Ironically, the only people who have social permission to do that are extremely expensive Big Name outside consultants. Who will then do one of two things: either speak to the staff, collate what they have to say, and launder it back to the boss; or produce a thinly veiled adaptation of whatever business book the CEO last read in an airport.
> speak to the staff, collate what they have to say, and launder it back to the boss
My wife is a management consultant and this is _exactly_ what she does in half of her projects. But it is a bit more sinister than that, the management consultant feed the info back to the _top_ bosses bypassing the middle-management hellscape.

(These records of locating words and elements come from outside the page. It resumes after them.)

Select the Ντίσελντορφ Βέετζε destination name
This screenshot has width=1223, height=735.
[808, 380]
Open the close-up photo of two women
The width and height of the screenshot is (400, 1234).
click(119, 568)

For example, she did a project for a big bank where she interviewed 70 or so people her main output was a streamlined virtual machine requisition flow (which included merging a couple of teams together and configuring the ticketing system they already had). It used to take devs 6 months to get a VM. I bet the devs where yelling at their middle managers to sort it out, but their managers didn't have or want to actually bring it up with upper management with a plan on how to do it.
I joke that companies could just do that internally, have some people interviewing the leaf nodes in the org to find out top-down initiatives to help work get done, but companies simply don't do this.
This is a reason why when life pushed me away from product development into consulting/agency work, I hated it at first and eventually I learnt to appreciate the positive side of it.
Usually those kind of companies won't hire old employees, while at the same time will gladly pay for consulting knowledge to solve their problems.
Also while product companies tend to hire folks that the very last thing they worked on checks all bullet points on the HR job ad, agencies will gladly throw people at a problem regardless of the skills list, as long as the team learns to swimm fast enough.
> agencies will gladly throw people at a problem regardless of the skills list, as long as the team learns to swim fast enough.
I did a few years at a company which was "product development consultancy", and this aspect of it was really enjoyable. We got a set of diverse challenges through the door, often "virtual startups" (CEO hiring consultants rather than staff in order to do v1 of a product). The company was basically a single room, and we had two senior guys (the founders) to review work and support us. Plus one "smartest guy in the room" who served as mathematician fire-support for things like signal processing or the rare actual DS&A problem.
Most often product development involves a lot of legacy. In consultancy you get to start from scratch at least every once in a while.